One particular joke is so tasteless and ignorant that it hurts. C.K. discusses how he believes that nobody seems to mind when overweight individuals are judged by society, while transgender people get, through his harsh eyes, special treatment like bathrooms. “You know how many people are fat?” he asks. “About a billion trillion. You know how many trans people there are? Like 38.” This awful comparison is indicative of the comic’s tendency to confuse being hurtful with being provocative.
If all this sounds like the setlist of a misanthropic member of the alt-right, it’s because it just nearly is. His last specials have been accused of pandering to the alt-right, what with his criticism of the victims of the Parkland shooting, his rants against gender pronouns, and his bitterness toward the ‘woke generation.’ However, Sorry does something slightly different and actually thought-provoking rather than intentionally shocking, and has some truly hilarious moments.
It’s Subtle But It’s There
Though the material is profane and occasionally vicious, C.K. surprises viewers by adopting interesting perspectives with a kind of dark logic to them. He subverts the expectations of his more conservative or radical fans when he delivers a lengthy piece supporting gender fluidity and the non-binary deconstruction of “the rigidity of identities,” a monologue that may actually change some hearts and minds on the subject.
While he jokes about pedophilia extensively, he manages to point out the problems when society refuses to talk about something; his fear that he might get arrested by merely using a search engine to discover how many children are abused is telling and provocative. His joke about creating childlike blow-up dolls for pedophiles seems crass, but he addresses the twisted rationality of it by asking why creating an inflatable doll seems horrific compared to the alternative of human children being victimized.

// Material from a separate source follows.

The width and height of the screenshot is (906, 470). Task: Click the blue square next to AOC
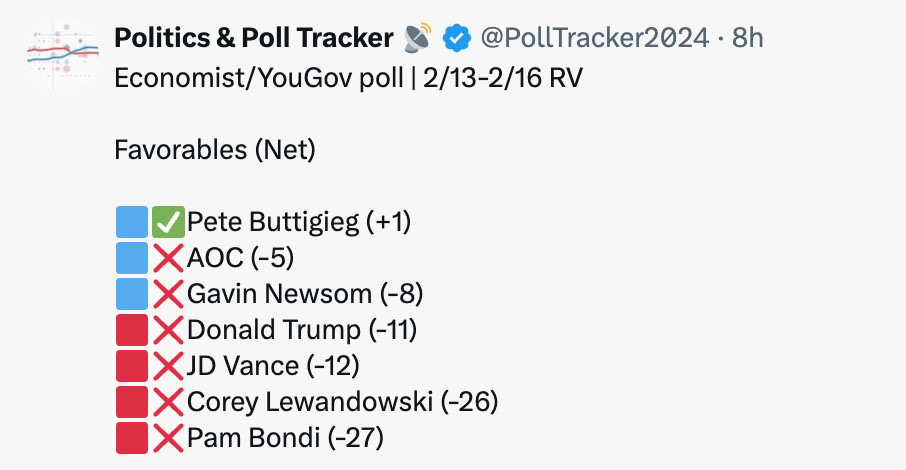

Whether this is enough to redeem his material is up to the viewer. C.K. has excelled at providing dark thought experiments and harsh but hilarious social commentary throughout his career, and some of that is certainly present in Sorry. It’s clear that nothing is off limits here, and the question of whether some things should be has haunted comedy for ages. Regardless of one’s opinion of political correctness, censorship, and ‘cancel culture,’ the world is clearly entering a moment of backlash from comedians, politicians, and the voting populace. Louis C.K. could be grouped in with the aforementioned Chappelle, Bill Burr, John Cleese, Ricky Gervais, and others who are especially concerned that by making certain subjects off-limit society is censoring free speech.
Sorry, Not Sorry
The special can be very funny in between its aggressive opposition to political correctness, though it is somewhat top-heavy, with most of the best material occurring in the opening half-hour. His timing and delivery are impeccable even when the jokes slog or become monotonous, and his mastery of the craft is clear from the start. He directs and produces practically all of his material now, and his complete control of the special allows the editing and direction to synchronize with the stand-up in smooth and effective ways.
It would be easy to suggest taking Sorry on its own terms and evaluating it based on its comedy, but society is in a moment wherein the appreciation of a comedy special is contingent upon a person’s politics, ethics, level of outrage, and Twitter feed. Ultimately, whether people even consider watching this special is determined by their relationship to political correctness and evolving social norms. If one does end up watching it, though, they’re almost sure to laugh, at least when they’re not cringing.